A chap called Udo Wächter from the University of Osnabrück in Germany decided to place a belt on himself everyday with 13 vibrating pads inside.
Strange! I hear you say, and no it’s not for toning muscles.
It was a similar sensation to a mobile phone vibrating.
In addition to these pads was a
sensor, which detected the Earth’s magnetic field, so whichever buzzer was
pointing North would go off everyday all day long.
Wächter is an avid bike rider and
was starting to gain some new awareness...
"I finally understood just how much roads actually wind," he says.
Deep into the experiment, Wächter
says,
"I suddenly realised that my perception had shifted. I had some kind of internal map of the city in my head. I could always find my way home. Eventually, I felt I couldn't get lost, even in a completely new place."
Direction isn't something humans can
detect innately. Some birds can, of course, and for them their internal GPS is
no less important than taste or smell is for us. In fact, lots of animals have
cool, "extra" senses...
Silver tip Grizzly Bears can smell you from 18 miles away, Jumping Spiders can see four primary colours, Pit Vipers can see in infra-red, Loggerhead Turtles feel Earth's magnetic field, Bats hear frequencies outside our auditory range, and some Insects see ultraviolet light.

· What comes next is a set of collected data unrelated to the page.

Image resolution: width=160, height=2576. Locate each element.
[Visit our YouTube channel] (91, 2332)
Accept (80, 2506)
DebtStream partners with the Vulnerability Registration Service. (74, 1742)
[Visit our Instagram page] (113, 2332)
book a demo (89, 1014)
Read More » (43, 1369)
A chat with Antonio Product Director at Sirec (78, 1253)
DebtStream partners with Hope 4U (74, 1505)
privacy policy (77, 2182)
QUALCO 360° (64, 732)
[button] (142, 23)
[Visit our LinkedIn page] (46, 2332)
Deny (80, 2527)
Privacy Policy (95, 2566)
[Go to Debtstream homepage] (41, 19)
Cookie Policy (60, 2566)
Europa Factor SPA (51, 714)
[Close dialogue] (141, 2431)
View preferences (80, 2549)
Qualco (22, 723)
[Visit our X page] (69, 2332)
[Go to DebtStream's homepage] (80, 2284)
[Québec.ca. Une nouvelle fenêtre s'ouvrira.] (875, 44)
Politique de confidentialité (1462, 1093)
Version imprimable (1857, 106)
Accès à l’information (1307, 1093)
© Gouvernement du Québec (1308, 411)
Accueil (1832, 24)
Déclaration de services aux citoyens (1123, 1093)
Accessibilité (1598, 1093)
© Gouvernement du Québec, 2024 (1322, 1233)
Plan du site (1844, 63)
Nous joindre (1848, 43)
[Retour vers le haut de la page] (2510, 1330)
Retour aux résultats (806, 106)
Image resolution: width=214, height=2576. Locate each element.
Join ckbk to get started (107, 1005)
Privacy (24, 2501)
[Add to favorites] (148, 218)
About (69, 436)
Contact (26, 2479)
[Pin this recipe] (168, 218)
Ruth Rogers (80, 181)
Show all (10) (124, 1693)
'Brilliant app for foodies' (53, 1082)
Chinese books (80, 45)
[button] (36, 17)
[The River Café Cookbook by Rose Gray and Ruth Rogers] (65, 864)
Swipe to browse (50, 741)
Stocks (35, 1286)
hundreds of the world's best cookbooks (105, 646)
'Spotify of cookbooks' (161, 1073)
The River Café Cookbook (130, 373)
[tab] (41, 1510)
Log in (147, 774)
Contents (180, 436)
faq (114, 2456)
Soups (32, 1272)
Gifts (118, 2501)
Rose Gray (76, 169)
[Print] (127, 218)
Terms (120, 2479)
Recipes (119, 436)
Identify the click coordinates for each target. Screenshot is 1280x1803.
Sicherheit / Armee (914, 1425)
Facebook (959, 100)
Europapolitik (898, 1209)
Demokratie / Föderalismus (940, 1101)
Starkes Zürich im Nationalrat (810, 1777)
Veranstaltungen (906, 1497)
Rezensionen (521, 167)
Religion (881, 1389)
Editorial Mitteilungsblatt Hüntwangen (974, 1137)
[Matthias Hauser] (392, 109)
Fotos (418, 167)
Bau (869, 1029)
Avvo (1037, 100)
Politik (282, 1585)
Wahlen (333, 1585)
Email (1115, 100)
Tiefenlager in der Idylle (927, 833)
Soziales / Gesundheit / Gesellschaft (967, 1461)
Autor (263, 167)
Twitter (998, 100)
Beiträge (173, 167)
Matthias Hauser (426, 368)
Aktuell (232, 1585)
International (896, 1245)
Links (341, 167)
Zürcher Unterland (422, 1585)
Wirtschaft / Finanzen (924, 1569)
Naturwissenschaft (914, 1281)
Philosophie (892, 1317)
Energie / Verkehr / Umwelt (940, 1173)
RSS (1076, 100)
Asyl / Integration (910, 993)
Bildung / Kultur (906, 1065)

We humans get just the five. But why?
Can our senses be modified?
Expanded?
The answer to this question, according
to researchers at a handful of labs around the world, appears to be yes!
It turns out that the tricky bit
isn't the sensing. The hard part is processing the input. Neuroscientists don't
know enough about how the brain interprets data.
The Answer!
Figure out how to change the sensory
data you want — the electromagnetic fields, the ultrasound, the infrared — into
something that the human brain is already wired to accept, like touch or sight.
The brain, it turns out, is dramatically more flexible than anyone previously thought, as if we had unused sensory ports just waiting for the right plug-ins... Now it's time to build them!
The brain, it turns out, is dramatically more flexible than anyone previously thought, as if we had unused sensory ports just waiting for the right plug-ins... Now it's time to build them!